My next big problem was that I couldn’t find any email correspondence outlining the topic of my talk. I checked the SinC chapter’s website, only to find it was sorely in need of updating. Luckily, the person who reminded me of the engagement was able to email me the chapter newsletter which gave a blurb of my scheduled talk.

I spent the entire next day preparing for that talk, made the meeting the following Saturday, and no one was the wiser, other than me and that one other author who will forever now be known as my lifesaver. If not for her, a dozen mystery authors would have been cooling their heels, awaiting a no-show speaker.

I dropped a ball, but luckily it bounced back up, and I caught it. I’m still juggling, but I’m checking the calendar more often. What about you? Ever drop one of your balls?

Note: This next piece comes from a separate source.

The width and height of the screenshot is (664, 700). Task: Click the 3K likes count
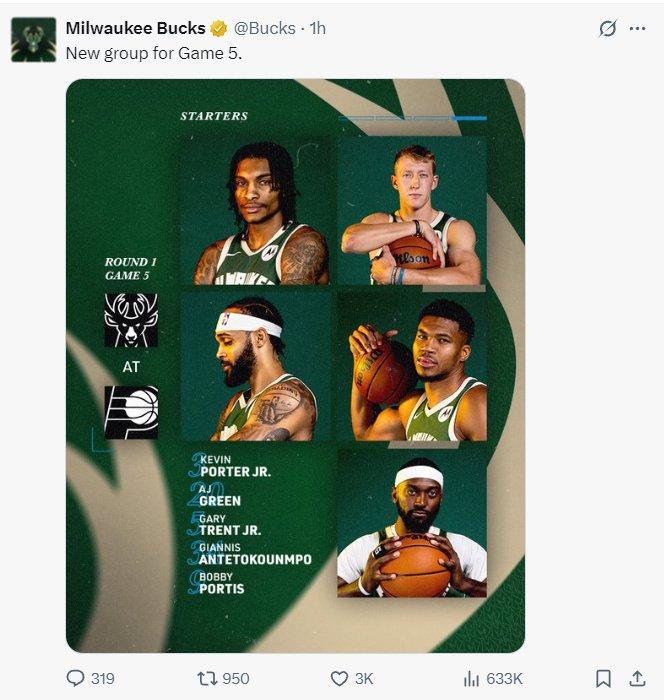364,679
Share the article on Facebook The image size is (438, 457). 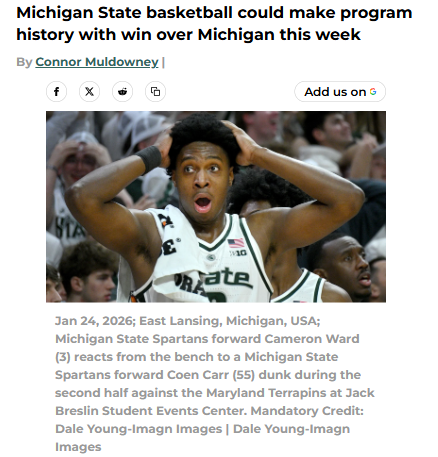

Lois Winston writes the Anastasia Pollack Crafting Mysteries for Midnight Ink. Read more at her website and Anastasia's blog.

22 comments:

Jess Lourey said...

I completely sympathize, Lois. When I'm on book tour (which I'm starting next week), I will actually wake up from a dead sleep some nights to go check on my kids and make sure I didn't leave them somewhere.

Lois Winston said...

LOL, Jess! We live such exciting lives, don't we?

G.M. Malliet said...

If I don't answer an email the minute I find it, it may take weeks for me to remember to answer it. This is so aggravating, because I used to be very much on top of things like that.

Kathleen Ernst said...

Oh my, yes. Glad your dropped ball bounced right into your hands!

Darrell James said...

I keep my calendar in my head. I don't know how. (Or why.) Even in my years of making and keeping sales appointments, I never used a physical calenda. And I virtually never forgot where I needed to be and when. But, alas, as things are heating up toward launch time for my book I'm afraid I may neeed to start keeping one.

Lois Winston said...

Gin, I used to think email was great because it was quicker to send or respond to an email than make a phone call. Now I'm not so sure, given the volume of email I receive.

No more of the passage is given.